Ensuite, on a travaillé concrètement dans une bergerie près d’Arles avec une bergère qui s’appelle Véronique. Là, on a vraiment appris ce que c’est de manier un troupeau : comment il se déplace, comment attraper une brebis… Parce qu’une brebis, ce n’est pas un chat ! Ça peut sembler évident pour ceux qui connaissent le monde rural ou la montagne, mais pour moi qui viens de la ville, c’était tout un apprentissage.
Le film présente un contraste saisissant : certains bergers sont très durs avec les bêtes, d’autres extrêmement doux. Comment avez-vous ressenti cette dualité en rencontrant les éleveurs ?

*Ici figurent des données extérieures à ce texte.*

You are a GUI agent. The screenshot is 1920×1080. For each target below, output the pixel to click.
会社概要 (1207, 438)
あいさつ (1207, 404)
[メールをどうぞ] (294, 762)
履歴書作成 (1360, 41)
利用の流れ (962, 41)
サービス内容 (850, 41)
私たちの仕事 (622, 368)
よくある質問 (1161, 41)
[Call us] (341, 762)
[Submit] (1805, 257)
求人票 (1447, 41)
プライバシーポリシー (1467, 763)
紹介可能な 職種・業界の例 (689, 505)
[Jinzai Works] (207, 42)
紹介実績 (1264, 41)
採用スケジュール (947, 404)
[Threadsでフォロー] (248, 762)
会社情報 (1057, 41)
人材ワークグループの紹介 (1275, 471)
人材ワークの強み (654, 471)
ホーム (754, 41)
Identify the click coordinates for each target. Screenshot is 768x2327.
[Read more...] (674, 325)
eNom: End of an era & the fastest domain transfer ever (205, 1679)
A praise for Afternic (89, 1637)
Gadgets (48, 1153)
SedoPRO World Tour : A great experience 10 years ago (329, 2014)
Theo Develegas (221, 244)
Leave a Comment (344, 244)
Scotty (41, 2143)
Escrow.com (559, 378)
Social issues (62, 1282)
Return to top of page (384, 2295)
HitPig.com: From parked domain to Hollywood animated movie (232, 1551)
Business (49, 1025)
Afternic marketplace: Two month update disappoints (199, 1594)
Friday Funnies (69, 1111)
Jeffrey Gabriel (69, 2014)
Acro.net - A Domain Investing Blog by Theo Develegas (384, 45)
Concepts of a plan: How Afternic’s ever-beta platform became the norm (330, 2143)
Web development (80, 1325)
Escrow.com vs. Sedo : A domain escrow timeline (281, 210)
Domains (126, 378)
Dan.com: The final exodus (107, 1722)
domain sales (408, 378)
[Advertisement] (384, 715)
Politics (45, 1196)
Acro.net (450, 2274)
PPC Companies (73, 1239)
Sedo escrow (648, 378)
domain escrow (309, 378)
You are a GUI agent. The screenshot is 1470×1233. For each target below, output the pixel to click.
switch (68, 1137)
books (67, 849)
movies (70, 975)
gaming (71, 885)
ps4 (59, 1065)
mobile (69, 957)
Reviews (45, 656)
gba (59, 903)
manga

C’est précisément ce que j’admire dans le travail de Sophie, la réalisatrice. Elle ne cherche pas à embellir la réalité. Elle montre cette rudesse sans porter de jugement. Derrière ces comportements se cachent souvent des parcours de vie très difficiles. Parfois, cette rudesse n’est pas un choix conscient, mais la conséquence d’une vie sans alternatives. Pour certains, l’élevage n’est pas une passion, mais une nécessité, le seul emploi accessible. Et malgré cela, ces personnes s’adaptent comme elles peuvent. Le film met en lumière cette réalité avec beaucoup d’humanité.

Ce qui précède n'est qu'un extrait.